• **Exercise prompt**
Between the rows holding "The image size is (690, 527)." and "the API paperclip", inclusive, swap "paperclip" for "attachment", keep everything else unchanged, and return only those rows without the pictures.

• **Listing**

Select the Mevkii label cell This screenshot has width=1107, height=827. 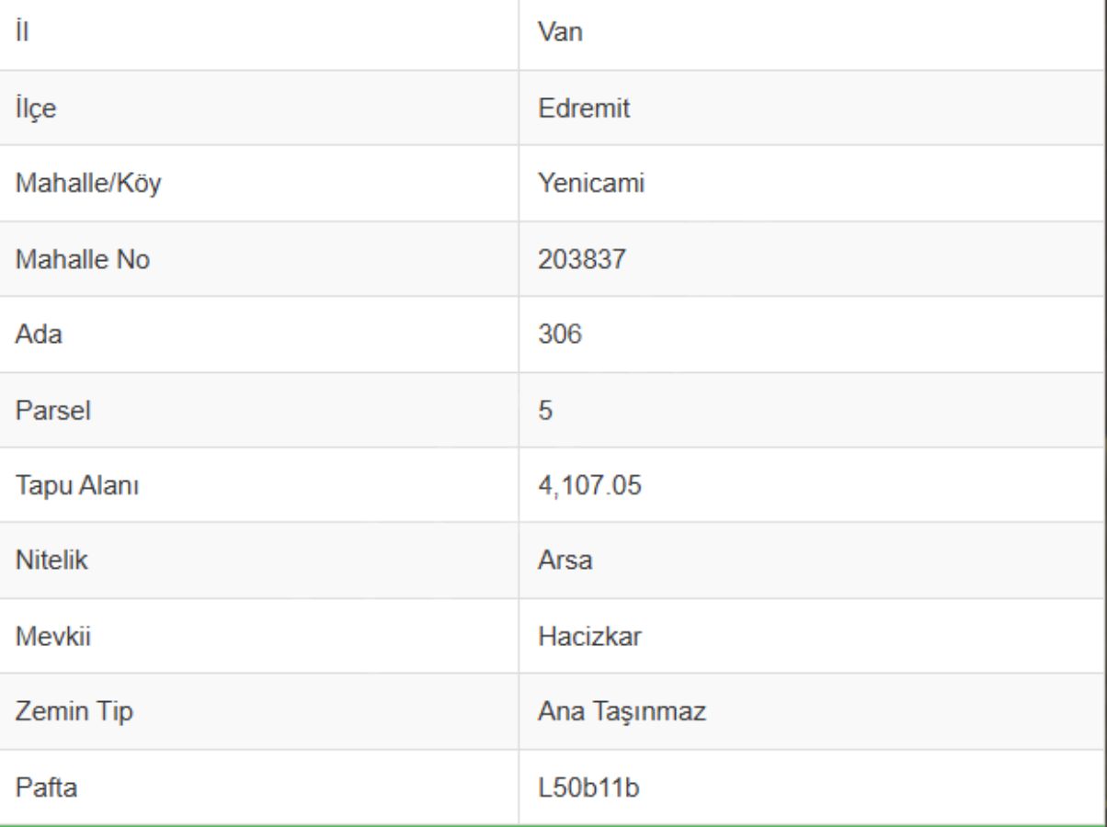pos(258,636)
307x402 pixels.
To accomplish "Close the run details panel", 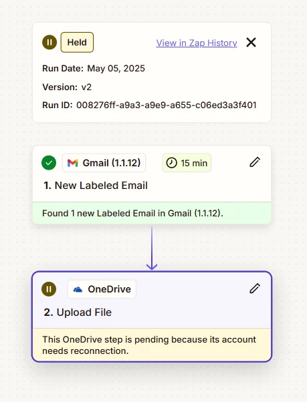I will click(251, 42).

==

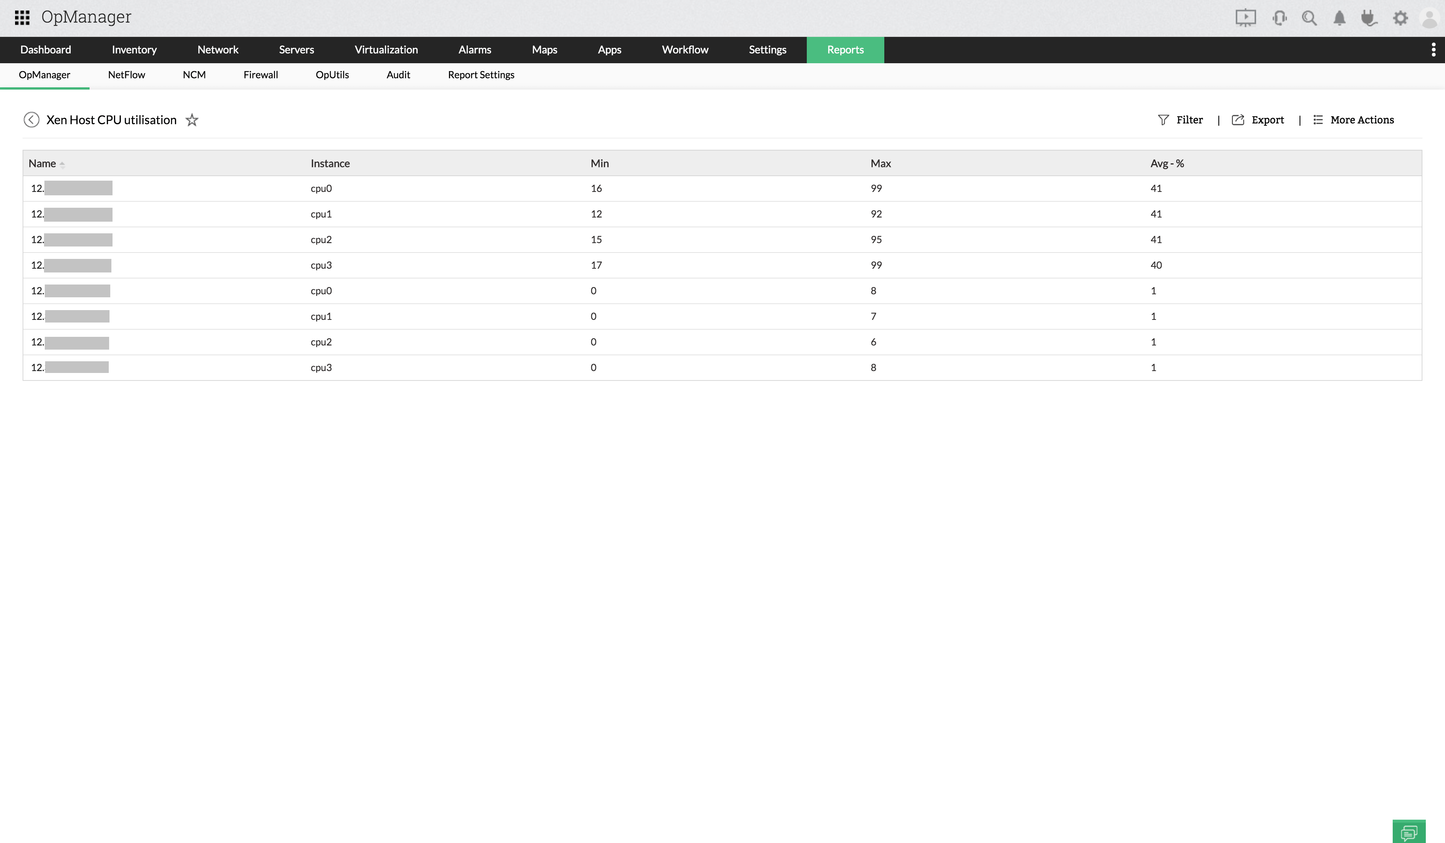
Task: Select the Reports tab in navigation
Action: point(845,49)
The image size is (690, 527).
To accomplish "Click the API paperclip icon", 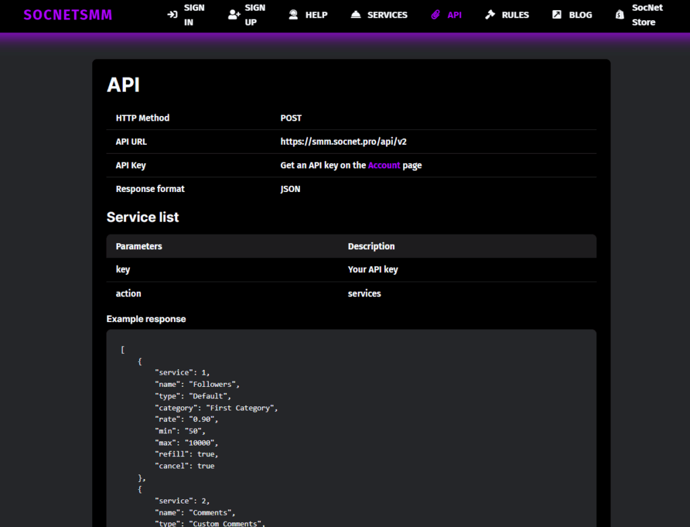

* * *

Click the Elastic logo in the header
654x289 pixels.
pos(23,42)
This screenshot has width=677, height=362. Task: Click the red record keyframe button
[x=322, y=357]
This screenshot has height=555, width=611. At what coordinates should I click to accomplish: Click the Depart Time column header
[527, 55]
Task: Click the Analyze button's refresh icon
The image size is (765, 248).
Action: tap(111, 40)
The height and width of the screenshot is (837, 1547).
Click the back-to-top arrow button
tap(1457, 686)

• **Completed exercise**
The image size is (690, 527).
To accomplish "Click the API attachment icon", 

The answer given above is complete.